Angle dominant identifié — ne reflète pas l’unanimité des médias de ce pays
Brasília, 13 juillet 2026. Les rédactions de G1, Folha et Estadão suivent heure par heure l'escalade au Golfe Persique, où les forces américaines ont mené samedi une troisième vague de frappes en trois nuits, visant selon le Centcom environ 140 cibles militaires iraniennes, portant le total à plus de 300 objectifs détruits. Le secrétaire à la Défense Pete Hegseth a résumé la position de Washington sur X : « L'Iran a fait un mauvais choix. Il en paie maintenant le prix. » En représailles, Téhéran a frappé les Émirats arabes unis, le Bahreïn, le Qatar - où trois personnes, dont un enfant, ont été blessées par des éclats -, la Jordanie et Oman, fermant à nouveau le détroit d'Ormuz après avoir visé un pétrolier chypriote, le M/V GFS Galaxy, dont un marin reste porté disparu.
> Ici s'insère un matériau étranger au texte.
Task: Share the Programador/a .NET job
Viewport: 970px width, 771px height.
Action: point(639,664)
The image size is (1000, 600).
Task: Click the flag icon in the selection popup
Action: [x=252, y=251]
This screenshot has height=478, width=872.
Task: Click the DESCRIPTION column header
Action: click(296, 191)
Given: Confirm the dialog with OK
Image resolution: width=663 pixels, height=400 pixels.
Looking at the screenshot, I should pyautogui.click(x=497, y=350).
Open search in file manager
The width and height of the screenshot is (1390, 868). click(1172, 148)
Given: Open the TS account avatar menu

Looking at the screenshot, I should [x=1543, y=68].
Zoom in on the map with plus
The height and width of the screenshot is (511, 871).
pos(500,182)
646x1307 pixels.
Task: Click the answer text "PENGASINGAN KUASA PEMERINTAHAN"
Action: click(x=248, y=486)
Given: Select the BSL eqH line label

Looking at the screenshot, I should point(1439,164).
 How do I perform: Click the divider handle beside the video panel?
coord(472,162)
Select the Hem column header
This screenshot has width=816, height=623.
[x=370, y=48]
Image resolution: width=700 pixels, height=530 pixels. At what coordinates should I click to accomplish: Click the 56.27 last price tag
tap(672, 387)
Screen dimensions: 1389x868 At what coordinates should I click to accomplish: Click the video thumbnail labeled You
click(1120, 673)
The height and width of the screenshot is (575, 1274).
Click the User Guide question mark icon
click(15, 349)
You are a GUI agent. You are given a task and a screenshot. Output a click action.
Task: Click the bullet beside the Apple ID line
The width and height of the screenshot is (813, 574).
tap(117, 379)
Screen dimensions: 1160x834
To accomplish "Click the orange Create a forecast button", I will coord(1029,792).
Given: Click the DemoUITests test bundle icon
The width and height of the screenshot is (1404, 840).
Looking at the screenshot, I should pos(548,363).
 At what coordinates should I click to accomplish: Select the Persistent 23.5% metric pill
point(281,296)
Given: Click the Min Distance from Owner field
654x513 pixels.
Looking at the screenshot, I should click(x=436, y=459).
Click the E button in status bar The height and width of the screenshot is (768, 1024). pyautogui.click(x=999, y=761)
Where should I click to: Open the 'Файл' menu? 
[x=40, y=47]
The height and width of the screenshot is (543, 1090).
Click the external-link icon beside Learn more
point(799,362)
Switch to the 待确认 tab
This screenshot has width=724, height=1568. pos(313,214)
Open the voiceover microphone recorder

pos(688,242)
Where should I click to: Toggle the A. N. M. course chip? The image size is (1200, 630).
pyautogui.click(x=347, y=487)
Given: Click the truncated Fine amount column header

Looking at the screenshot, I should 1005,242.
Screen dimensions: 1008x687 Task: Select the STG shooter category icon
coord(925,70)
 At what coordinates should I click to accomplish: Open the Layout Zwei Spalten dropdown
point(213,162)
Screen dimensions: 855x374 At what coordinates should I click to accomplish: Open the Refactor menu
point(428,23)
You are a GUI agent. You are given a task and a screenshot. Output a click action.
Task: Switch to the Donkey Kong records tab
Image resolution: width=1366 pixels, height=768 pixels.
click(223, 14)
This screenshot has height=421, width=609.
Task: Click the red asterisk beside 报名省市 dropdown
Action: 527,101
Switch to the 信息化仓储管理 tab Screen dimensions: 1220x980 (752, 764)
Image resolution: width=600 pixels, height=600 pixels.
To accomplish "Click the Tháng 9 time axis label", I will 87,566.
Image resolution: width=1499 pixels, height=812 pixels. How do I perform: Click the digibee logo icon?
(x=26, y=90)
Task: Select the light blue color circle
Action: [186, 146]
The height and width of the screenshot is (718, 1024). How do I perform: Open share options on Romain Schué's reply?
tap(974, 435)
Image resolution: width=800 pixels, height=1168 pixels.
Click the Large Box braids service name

Pour la presse économique brésilienne, l'urgence dépasse le théâtre militaire. Un article d'opinion de l'Estadão souligne que la volatilité du conflit pèsera sur l'énergie, les engrais, la pétrochimie, l'aluminium et l'hélium, des intrants dont le Brésil, grand importateur de fertilisants pour son agrobusiness, dépend directement. Le texte pointe l'ambivalence des acteurs - Washington tiraillé entre libérer Ormuz et retirer ses troupes, Téhéran divisé entre pragmatiques et courant nationaliste-militariste - comme cause d'un conflit « au cours erratique » pour les mois à venir, avec les élections américaines du 3 novembre en toile de fond.
Le trafic maritime à Ormuz s'est effondré : à peine deux navires y circulaient dimanche, contre 140 avant la guerre déclenchée en février. Le fils de l'ancien guide suprême iranien, l'ayatollah Mojtaba Khamenei, a par ailleurs déclaré que venger la mort de son père constituait une « exigence de la nation ». Un accord provisoire de 60 jours pour mettre fin durablement au conflit approche de sa moitié, mais son avenir paraît compromis à mesure que les bombardements se multiplient des deux côtés.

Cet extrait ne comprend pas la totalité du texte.